Our multi-family loans held-for-investment increased at an annualized rate of 39% during the first quarter of 2005. We had record core loan originations of $595.1 million for the quarter ended March 31, 2005, a 20% increase over core loan originations of $495.7 million for the quarter ended December 31, 2004. We define core loan originations as total loan originations net of loans that are funded through our strategic alliance with Greystone Servicing Corporation, a Fannie Mae Delegated Underwriting and Servicing (DUS) lender, and our other broker and conduit channels. Our total loan originations during the first quarter of 2005 equaled $607.8 million, primarily consisting of multi-family and commercial real estate loans, compared to $540.8 million for the fourth quarter of 2004. Our total and core loan originations pipeline was $498 million and $476 million at March 31, 2005, respectively. We project significant growth in our loans held-for-investment portfolio during the second quarter of 2005 driven by strong volumes of adjustable-rate core loan originations, with the loan origination pipeline floating with market interest rates.

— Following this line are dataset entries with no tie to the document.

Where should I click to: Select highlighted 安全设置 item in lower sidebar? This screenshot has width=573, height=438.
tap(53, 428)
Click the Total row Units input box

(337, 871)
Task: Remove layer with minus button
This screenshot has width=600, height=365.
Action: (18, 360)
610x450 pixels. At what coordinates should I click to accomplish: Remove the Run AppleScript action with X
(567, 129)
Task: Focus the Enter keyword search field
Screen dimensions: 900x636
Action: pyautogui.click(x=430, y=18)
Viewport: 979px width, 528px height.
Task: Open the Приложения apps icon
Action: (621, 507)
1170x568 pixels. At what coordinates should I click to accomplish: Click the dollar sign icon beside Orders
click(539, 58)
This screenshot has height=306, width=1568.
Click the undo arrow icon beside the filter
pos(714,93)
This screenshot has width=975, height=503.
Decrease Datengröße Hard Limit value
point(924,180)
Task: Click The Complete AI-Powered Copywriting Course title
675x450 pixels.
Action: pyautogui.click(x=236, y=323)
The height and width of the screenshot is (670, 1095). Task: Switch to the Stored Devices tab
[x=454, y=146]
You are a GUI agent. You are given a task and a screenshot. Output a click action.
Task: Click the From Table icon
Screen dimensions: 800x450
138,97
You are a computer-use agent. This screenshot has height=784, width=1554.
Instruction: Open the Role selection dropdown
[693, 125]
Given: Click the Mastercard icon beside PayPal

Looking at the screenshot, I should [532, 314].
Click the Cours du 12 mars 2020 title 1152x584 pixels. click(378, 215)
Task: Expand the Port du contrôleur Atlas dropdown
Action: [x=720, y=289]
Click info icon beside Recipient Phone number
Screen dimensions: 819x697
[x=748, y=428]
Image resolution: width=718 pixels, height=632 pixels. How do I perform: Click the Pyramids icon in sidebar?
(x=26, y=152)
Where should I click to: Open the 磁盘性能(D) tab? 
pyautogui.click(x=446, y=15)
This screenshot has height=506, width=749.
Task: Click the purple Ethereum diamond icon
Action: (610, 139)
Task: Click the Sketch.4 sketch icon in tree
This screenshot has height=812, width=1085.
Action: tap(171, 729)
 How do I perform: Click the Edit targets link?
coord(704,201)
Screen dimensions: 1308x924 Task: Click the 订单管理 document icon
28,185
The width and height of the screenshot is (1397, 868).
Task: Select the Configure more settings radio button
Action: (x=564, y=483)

The allowance for loan losses totaled $28.7 million as of March 31, 2005, an $8.1 million decline from $36.8 million as of December 31, 2004. The decline in the current quarter resulted from an $8.1 million recapture of the allowance for loan losses, which was recorded through earnings, primarily as a result of the classification of the $611.6 million of single family residential loans as held-for-sale at March 31, 2005 which reduced our loans held-for-investment and the allowance for loan losses requirement. The allowance for loan losses was 0.80% of net loans held for investment at March 31, 2005 as compared to 0.93% as of December 31, 2004. See Results of OperationsAsset Quality and the Recapture of the Allowance for Loan Losses.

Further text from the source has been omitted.